ポツンと残されたミルスパールは再度村を見渡す。森に囲まれた田舎村。空気も水も人の様子も平常であり、呪いが存在するとは思えないのだが…。
「ふむ…ここに本当に居るのかのぅ」
正直な話、自分の力で飛んでくることはできた。しかし、ついでに道中の村を確認をしたかったため、わざわざ数日がかりの馬車を使って来たのだ。残念ながら予言に相応しそうな者はいなかったのだが。
「…なにはともあれ、話を聞いてみるかの。すまぬ、そこのお方。ワシはミルスパール・ソールバルグ。この村の長のところへ案内してほしいのじゃが」
ざわざわと村長宅を囲む数人の人々。学院最高顧問であるミルスパールが来たと聞きつけて耳をそばだてていた。一方、室内では―。

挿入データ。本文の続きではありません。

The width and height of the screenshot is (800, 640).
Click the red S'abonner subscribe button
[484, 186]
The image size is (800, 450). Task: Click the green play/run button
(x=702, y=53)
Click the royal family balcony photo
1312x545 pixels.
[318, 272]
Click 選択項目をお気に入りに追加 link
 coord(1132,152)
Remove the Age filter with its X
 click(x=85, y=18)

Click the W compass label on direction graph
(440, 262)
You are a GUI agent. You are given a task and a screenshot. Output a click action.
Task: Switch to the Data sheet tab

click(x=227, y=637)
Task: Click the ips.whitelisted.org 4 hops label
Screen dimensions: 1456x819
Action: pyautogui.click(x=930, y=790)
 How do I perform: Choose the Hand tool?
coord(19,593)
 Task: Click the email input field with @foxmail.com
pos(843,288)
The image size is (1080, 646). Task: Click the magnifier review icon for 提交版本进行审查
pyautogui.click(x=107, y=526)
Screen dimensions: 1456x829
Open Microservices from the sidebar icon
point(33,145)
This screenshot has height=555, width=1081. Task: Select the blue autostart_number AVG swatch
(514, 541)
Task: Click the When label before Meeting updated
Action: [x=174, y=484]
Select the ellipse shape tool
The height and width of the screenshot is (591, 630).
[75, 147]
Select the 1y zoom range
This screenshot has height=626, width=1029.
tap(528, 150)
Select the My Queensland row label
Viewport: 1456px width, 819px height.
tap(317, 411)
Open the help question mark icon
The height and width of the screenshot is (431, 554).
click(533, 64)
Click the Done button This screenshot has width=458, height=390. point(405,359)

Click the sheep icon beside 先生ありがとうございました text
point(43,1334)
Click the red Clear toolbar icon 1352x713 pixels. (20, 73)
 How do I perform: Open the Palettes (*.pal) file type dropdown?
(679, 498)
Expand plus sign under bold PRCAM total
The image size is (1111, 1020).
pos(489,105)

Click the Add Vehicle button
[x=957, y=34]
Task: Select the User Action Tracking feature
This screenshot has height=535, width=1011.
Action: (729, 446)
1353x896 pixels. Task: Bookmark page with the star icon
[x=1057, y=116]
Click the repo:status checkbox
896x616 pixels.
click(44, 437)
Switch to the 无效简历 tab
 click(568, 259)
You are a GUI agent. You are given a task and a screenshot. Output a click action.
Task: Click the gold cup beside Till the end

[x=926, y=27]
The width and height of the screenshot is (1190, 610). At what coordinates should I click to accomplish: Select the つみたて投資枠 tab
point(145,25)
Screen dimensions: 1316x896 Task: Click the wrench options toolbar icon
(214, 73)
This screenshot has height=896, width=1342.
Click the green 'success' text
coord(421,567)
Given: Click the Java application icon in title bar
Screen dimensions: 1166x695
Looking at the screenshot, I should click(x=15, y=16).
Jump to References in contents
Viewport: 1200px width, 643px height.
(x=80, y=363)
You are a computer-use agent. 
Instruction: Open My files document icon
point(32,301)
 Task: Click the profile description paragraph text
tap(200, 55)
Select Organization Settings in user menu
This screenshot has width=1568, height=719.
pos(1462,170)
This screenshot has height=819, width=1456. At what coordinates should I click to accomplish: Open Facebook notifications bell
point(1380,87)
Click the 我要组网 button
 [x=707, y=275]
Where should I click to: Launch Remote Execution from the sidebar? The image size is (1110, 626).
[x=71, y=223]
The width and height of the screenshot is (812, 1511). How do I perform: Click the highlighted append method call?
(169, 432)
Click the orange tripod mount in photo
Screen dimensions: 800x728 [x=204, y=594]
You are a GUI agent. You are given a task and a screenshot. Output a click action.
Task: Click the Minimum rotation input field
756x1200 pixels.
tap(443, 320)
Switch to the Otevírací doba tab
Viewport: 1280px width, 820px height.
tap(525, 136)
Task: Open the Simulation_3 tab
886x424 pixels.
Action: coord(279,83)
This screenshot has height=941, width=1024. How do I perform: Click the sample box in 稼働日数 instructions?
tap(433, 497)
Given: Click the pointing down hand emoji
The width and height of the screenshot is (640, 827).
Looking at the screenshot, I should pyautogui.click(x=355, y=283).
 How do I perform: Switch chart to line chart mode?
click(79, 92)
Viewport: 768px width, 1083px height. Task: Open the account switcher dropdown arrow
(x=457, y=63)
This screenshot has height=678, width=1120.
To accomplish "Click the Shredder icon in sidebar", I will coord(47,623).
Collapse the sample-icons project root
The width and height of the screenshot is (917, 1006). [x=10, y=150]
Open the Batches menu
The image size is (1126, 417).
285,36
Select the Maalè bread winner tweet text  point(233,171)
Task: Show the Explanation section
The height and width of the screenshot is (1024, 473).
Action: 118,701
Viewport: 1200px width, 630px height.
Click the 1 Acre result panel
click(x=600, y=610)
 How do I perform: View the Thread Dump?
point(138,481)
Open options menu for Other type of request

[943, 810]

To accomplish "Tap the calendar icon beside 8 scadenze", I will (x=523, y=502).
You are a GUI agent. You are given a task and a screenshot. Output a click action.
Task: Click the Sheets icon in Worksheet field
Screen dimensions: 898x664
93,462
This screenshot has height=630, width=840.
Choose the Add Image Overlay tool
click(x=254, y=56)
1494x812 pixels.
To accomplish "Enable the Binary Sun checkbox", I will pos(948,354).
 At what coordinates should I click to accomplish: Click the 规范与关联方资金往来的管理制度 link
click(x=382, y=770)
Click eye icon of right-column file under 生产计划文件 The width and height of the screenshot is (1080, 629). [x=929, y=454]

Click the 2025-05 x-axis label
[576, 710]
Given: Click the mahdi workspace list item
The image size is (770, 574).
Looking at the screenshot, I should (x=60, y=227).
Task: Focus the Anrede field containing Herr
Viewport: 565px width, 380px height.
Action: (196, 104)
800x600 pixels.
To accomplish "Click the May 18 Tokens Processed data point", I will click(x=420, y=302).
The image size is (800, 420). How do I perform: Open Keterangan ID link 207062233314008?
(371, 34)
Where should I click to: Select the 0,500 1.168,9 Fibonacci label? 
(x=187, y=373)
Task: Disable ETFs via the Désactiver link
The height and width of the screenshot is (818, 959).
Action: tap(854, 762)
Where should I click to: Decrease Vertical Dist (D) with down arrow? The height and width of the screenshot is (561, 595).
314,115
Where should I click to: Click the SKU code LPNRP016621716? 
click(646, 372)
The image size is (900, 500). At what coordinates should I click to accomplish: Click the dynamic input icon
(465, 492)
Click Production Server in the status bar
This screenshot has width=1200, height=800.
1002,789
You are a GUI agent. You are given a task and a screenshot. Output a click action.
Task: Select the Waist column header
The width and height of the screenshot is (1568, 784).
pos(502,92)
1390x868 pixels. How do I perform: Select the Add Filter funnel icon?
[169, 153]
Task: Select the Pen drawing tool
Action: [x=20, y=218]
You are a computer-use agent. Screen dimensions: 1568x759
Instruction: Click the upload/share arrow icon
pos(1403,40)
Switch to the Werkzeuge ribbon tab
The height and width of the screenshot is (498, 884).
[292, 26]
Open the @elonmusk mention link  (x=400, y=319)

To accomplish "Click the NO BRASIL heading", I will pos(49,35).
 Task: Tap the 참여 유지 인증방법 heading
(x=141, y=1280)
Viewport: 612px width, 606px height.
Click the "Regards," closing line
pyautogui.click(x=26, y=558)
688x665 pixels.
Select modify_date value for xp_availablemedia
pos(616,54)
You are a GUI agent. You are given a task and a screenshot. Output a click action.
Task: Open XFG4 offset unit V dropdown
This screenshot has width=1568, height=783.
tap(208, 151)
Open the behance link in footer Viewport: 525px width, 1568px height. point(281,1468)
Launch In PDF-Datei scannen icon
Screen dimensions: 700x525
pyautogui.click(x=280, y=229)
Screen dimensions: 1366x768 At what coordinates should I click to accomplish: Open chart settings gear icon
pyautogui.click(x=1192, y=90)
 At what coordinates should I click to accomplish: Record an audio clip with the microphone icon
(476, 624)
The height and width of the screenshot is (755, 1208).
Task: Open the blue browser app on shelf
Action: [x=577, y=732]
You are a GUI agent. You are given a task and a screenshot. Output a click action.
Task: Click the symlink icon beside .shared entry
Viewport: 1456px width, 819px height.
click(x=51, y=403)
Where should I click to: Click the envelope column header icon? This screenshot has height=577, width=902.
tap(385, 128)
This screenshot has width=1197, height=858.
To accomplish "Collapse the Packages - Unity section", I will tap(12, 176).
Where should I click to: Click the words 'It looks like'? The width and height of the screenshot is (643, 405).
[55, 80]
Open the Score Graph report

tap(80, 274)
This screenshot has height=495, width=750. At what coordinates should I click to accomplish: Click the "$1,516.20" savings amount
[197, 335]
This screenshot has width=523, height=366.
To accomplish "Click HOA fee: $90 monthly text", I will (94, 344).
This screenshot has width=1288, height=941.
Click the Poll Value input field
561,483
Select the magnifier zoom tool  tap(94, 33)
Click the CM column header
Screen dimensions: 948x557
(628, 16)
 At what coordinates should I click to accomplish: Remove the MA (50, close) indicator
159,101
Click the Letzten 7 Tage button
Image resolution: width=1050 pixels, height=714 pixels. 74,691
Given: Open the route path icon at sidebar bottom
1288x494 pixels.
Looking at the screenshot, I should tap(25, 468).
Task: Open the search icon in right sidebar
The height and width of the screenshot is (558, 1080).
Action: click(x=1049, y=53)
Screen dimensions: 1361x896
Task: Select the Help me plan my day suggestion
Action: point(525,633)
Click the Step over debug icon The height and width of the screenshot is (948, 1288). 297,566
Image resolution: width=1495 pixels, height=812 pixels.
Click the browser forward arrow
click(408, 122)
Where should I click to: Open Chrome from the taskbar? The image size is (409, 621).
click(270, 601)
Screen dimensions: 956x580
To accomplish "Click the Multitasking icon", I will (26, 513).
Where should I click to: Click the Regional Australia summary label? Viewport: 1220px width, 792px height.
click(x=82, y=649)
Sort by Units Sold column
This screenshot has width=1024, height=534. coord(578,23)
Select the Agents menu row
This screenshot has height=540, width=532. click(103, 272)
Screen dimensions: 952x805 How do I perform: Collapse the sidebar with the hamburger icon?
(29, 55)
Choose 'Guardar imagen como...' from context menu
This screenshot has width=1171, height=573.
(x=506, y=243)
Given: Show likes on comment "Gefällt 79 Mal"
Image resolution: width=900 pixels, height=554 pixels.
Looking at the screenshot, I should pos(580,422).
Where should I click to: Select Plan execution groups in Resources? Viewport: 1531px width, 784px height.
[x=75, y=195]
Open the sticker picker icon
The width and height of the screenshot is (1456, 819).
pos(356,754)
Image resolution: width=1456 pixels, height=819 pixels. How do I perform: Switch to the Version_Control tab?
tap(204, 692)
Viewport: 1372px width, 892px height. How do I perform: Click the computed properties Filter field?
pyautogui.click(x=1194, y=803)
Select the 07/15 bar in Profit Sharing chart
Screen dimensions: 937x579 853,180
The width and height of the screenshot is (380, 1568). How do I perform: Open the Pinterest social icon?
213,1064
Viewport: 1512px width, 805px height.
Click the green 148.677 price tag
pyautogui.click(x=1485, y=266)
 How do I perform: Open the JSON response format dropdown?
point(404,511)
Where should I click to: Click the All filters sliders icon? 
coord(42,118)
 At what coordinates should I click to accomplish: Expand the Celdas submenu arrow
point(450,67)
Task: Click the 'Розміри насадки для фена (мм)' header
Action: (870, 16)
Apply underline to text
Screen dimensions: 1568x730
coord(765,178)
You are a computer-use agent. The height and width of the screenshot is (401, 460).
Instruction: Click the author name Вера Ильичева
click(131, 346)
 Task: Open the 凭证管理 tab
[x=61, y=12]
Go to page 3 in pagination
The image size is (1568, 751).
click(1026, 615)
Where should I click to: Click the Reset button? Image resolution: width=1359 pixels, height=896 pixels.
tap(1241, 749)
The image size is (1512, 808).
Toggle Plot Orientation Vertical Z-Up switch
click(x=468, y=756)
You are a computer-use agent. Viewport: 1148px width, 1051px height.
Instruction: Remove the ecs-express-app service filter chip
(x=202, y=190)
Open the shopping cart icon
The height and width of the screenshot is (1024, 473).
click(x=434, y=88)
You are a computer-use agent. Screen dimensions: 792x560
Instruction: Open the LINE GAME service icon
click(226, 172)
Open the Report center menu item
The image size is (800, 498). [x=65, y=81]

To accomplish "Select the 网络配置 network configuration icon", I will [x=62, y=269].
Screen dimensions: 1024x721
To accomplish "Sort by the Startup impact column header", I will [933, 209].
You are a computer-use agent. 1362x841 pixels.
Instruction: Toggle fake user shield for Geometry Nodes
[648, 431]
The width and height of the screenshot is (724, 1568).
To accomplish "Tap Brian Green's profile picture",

「ミルスパール様が直々にとは…。何もご用意が出来ずに申し訳ございません…」
出来る限りの特上のもてなしを行い、頭を下げる村長夫妻。
「いやいや、急に訪ねてしまったのはワシのほうじゃからな。そう気を遣わんで良いわい」
ミルスパールはそう彼らを宥め、まるで世間話をするかのように切りだした。
「この村には『呪い』があると聞いたんじゃが…今もあるのかの?」
「!! …えぇ。ありますが…もうないというか…いやあるのですが…」
要領を得ない回答。詳細を語るのを迷っている様子である。仕方なしにミルスパールは話を変えた。
「いや、すまんの。本題に入ろう。以前、ここの村人がワシに見せてくれた本があったはずじゃが、今もあるかの?」
「え!えぇ…」
またも妙な反応。まるで何かを隠しているようである。とはいえ持ってきてくれるようである。
「こちらになります…」
目の前にそっと置かれたその本を持ち上げ、ページをめくっていく。やはり見慣れぬ記号、絵。そして製本技術。それら全てが未知のもの。しかもどこにも魔術が使われている様子が無い。やはり…。内心で確信するかのように頷いた彼は本を置き次の質問へ移った。
「この本の持ち主は今も居るのか?」
「は、はい…」
「単刀直入に聞こう。その者は『異界』から来たのではないか?」
「!!!」
彼の言葉を聞いた村長夫妻は身を震わせる。もはや隠す必要はないと言わんばかりに意を決して平伏をした。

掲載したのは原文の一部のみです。